Sob pressão política e institucional, o ministro Jhonatan de Jesus, relator do caso no Tribunal de Contas da União (TCU) no caso Master, decidiu suspender a inspeção determinada no Banco Central sobre o processo de liquidação do banco e submeter o tema ao Plenário da Corte. O despacho já era aguardado e foi publicado nesta quinta-feira (8).
A decisão representa uma vitória parcial do BC, que havia reagido à determinação monocrática do relator e entrou com recurso justamente para questionar o alcance do poder individual do ministro para ordenar uma inspeção desse porte.
Ao levar o caso ao colegiado, Jhonatan de Jesus atende ao principal argumento do BC, de que uma medida com esse impacto deveria ser deliberada pelo Plenário.

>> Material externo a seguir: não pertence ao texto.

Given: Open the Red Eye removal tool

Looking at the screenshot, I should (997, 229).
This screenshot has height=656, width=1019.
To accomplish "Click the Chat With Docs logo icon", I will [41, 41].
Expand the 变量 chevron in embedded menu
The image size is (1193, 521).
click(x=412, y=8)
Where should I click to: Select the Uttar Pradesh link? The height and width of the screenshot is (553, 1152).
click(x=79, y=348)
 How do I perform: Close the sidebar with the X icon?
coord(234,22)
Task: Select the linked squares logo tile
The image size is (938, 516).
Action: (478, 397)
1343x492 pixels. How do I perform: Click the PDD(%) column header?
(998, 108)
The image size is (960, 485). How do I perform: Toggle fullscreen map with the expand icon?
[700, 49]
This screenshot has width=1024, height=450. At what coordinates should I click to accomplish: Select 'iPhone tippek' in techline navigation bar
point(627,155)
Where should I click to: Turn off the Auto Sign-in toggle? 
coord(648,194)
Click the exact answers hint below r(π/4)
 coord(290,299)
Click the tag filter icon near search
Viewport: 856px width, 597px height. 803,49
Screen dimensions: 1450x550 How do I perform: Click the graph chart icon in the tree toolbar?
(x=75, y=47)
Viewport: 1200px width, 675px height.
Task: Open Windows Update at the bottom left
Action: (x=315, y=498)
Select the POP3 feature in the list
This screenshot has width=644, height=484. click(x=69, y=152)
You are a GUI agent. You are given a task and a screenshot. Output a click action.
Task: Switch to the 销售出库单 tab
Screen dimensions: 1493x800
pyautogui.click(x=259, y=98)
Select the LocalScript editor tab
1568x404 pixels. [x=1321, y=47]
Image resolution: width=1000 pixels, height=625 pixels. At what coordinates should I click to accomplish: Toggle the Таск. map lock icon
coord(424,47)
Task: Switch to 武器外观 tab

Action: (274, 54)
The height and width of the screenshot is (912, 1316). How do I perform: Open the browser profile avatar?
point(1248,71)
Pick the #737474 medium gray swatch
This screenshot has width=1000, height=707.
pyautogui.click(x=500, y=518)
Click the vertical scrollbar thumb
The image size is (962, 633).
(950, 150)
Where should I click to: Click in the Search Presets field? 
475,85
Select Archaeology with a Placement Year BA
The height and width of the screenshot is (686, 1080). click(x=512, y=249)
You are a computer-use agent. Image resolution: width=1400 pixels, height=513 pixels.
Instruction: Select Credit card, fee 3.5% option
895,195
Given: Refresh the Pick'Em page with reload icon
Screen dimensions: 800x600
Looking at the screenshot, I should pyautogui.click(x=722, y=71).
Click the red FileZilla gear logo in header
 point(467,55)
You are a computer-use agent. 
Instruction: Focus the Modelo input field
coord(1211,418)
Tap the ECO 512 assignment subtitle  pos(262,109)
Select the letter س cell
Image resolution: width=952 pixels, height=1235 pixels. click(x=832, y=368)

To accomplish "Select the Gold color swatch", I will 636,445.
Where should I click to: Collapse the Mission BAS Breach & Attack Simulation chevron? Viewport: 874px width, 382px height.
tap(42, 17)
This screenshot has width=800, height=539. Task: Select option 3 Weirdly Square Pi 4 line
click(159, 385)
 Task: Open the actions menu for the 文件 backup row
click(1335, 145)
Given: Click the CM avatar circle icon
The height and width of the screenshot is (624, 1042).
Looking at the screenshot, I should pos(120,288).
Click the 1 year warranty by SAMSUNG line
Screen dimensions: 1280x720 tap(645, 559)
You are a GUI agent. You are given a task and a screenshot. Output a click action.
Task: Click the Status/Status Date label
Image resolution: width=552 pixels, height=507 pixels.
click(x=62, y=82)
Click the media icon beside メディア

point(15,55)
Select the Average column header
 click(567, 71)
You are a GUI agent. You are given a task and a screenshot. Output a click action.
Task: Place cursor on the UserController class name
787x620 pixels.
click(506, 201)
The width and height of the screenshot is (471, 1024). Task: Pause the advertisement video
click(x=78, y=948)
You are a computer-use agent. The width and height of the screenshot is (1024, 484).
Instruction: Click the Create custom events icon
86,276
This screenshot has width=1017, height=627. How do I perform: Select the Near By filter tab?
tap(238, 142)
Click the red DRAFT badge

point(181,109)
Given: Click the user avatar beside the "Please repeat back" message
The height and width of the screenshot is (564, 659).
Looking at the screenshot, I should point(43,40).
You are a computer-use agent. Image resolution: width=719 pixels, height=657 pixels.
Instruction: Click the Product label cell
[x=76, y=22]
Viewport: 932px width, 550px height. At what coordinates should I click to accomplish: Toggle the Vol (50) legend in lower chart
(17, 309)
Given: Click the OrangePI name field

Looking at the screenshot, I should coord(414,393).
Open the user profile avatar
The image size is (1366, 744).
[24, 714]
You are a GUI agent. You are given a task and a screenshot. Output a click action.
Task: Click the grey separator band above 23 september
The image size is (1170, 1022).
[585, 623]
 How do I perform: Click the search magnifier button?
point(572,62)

No despacho, o relator não recua no mérito. Afirma que tem competência regimental para determinar inspeções, rejeita a tese de omissão levantada pelo Banco Central e registra que os embargos não são o instrumento adequado para rediscutir o alcance do controle externo sobre a autoridade monetária.
Ainda assim, opta por suspender a medida e dividir a decisão com o colegiado diante da dimensão pública e da escalada institucional do caso.
Na prática, o movimento funciona como um freio político. A inspeção fica congelada enquanto o TCU tenta administrar o conflito com o Banco Central e evitar que o embate avance para um choque aberto entre controle externo e supervisão do sistema financeiro.